Oleh Andi Rahmat, aktivis cum politisi, yang pernah memimpin Kesatuan Aksi Mahasiswa Muslim Indonesia (KAMMI), dan menjadi anggota DPR (periode 2004-2009 & 2009-2014). Mencuri perhatian setelah menjadi salah satu inisiator Hak Angket terkait Bank Century, kini dia aktif menyuarakan aspirasi melalui Partai Gelora.

Istilah 'stagnasi sekuler' kembali dipopulerkan oleh ekonom Harvard, Larry Summers. Istilah ini pertama kali diperkenalkan oleh Alvin Hansen pasca Depresi Ekonomi tahun 1930-an.

Stagnasi sekuler adalah keadaan ekonomi dimana pertumbuhan ekonomi dalam kurun waktu yang panjang mengalami stagnasi.

Faktor penyebabnya antara lain dapat dilihat pada pertumbuhan permintaan aggregat yang stagnan (kurvanya landai dari tahun ke tahun).

Penyebabnya adalah investasi atau pembentukan modal tetap bruto yang rendah, pertumbuhan konsumsi domestik yang cenderung datar akibat rendahnya pertumbuhan daya beli masyarakat.

Demikian juga problem struktural ekonomi yang tidak terpecahkan, dan seringkali pula, respon kebijakan fiskal dan moneter yang tidak tepat.

Perekonomian yang mengalami stagnasi sekuler, biasanya akan menghadapi tingginya angka pengangguran dan penurunan daya beli.

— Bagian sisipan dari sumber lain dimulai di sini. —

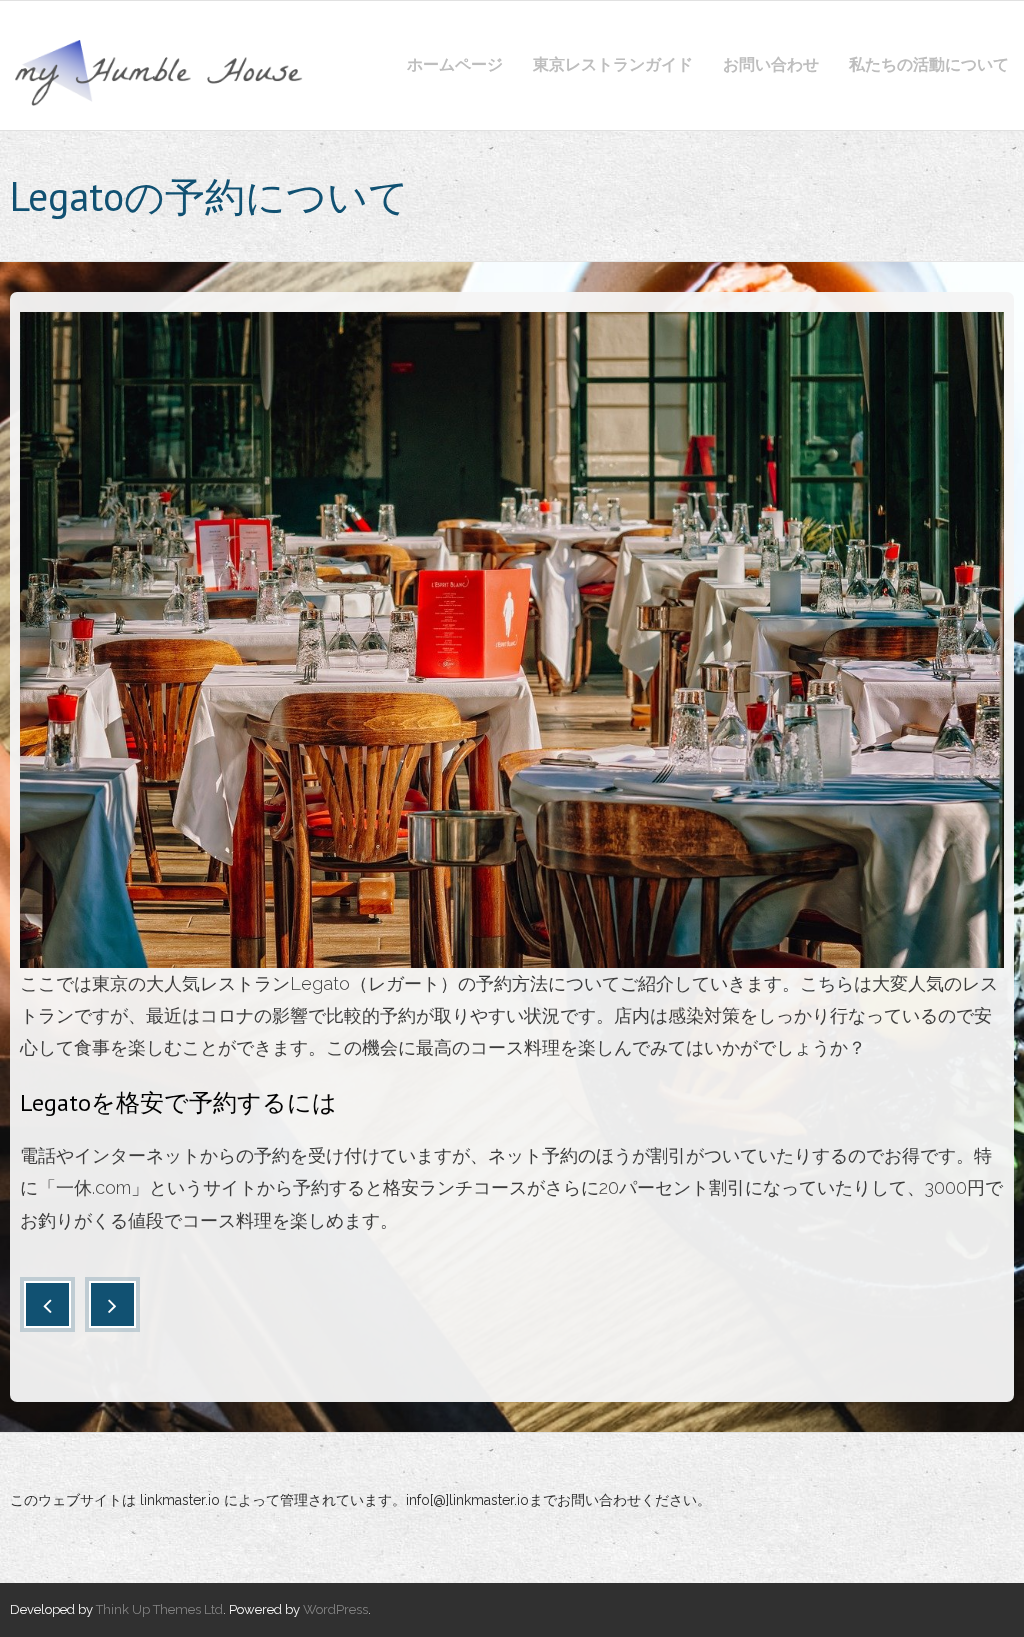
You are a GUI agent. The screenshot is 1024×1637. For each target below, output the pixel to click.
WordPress (335, 1609)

Di tahun 2024, Lembaga Penyelidikan Ekonomi Masyarakat (LPEM) Universitas Indonesia (UI) sebetulnya sudah menengarai munculnya fenomena stagnasi sekuler dalam perekonomian nasional.

Rata-rata pertumbuhan ekonomi Indonesia sepanjang satu dekade terakhir hanya berkisar 5%, dan terus menunjukkan kecenderungan perlambatan.

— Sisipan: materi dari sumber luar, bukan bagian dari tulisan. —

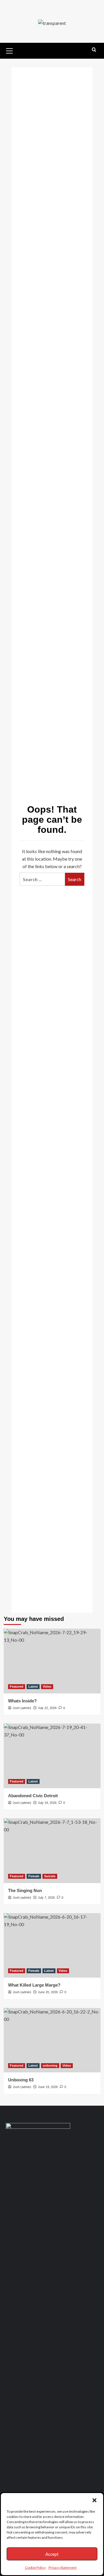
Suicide (49, 1876)
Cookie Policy (35, 2567)
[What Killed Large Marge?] (52, 1945)
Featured (16, 1686)
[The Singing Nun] (52, 1850)
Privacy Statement (63, 2567)
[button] (94, 2500)
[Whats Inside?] (52, 1661)
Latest (33, 1686)
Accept (52, 2554)
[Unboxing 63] (52, 2040)
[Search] (94, 50)
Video (47, 1686)
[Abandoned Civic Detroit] (52, 1756)
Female (33, 1876)
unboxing (50, 2065)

Stagnasi Ekonomi dan Manufaktur

manufaktur

Selain itu, dalam sepuluh tahun terakhir, pertumbuhan manufaktur di Indonesia juga mengalami stagnasi, rata-rata tumbuh 3,55%. Memang benar, Indonesia telah tumbuh menjadi salah satu sentra rantai pasok manufaktur global.

Tetapi yang juga tidak bisa dipungkiri adalah pertumbuhan manufaktur Indonesia juga mengalami fenomena “trade off” antara sektor industri yang mengalami fenomena “sunset” dengan sektor manufaktur berbasis makanan, logam dasar dan elektronik.

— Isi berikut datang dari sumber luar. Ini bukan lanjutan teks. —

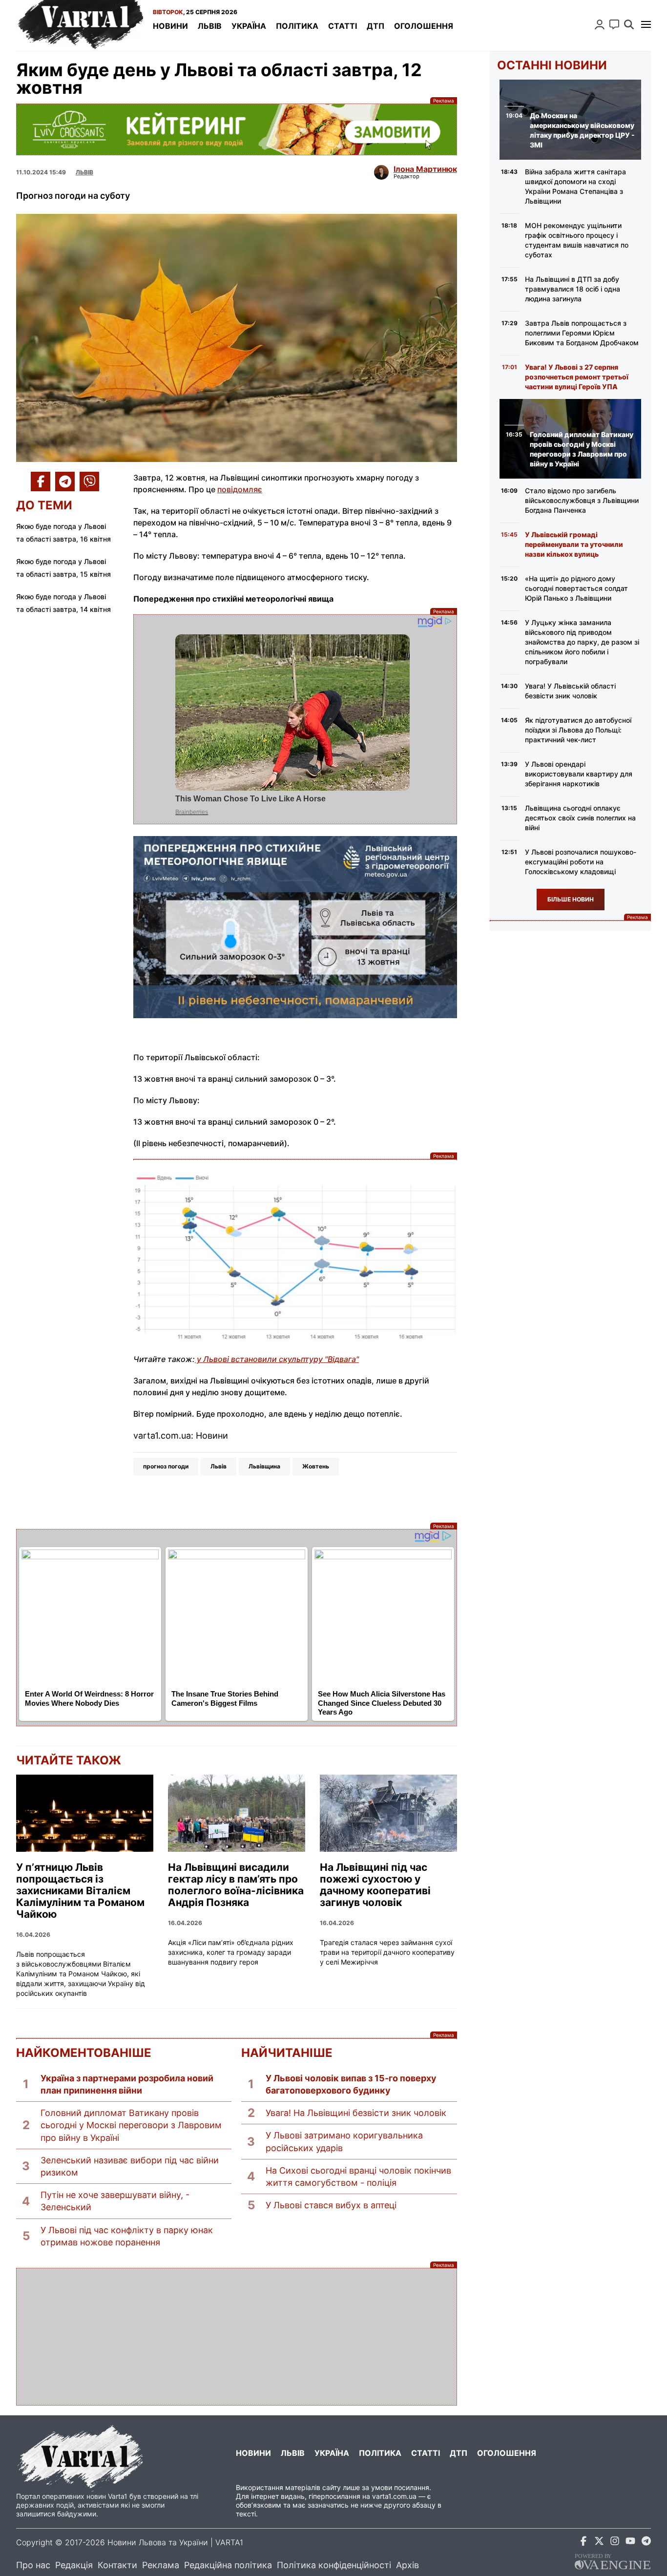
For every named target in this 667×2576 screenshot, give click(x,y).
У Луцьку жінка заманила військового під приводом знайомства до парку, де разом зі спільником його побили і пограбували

Dan fenomena pertumbuhan manufaktur yang terus melambat itu, makin menguat paska pandemi COVID. Sejak tahun 2022-2024 manufaktur nasional rata-rata tumbuh masing-masing 4,89% (2022), 4,64% (2023) dan 4,43% (2024).

Selain itu, bangunan struktur perekonomian Indonesia juga turut berkontribusi dalam menciptakan stagnasi pertumbuhan berkepanjangan.

Rasio Kewirausahaan Indonesia misalnya, tidak mengalami perubahan signifikan, kendati dalam kurun waktu 10 tahun terakhir realisasi investasi mencapai Rp 9.117 Triliun.

Rasio Kewirausahaan Indonesia tumbuh stagnan rata-rata 3,3% pertahun, di bawah standar Bank Dunia sebesar 4%. Dan lebih jauh lagi dibandingkan negara-negara maju yang rasio kewirausahaannya rata-rata di atas 10%.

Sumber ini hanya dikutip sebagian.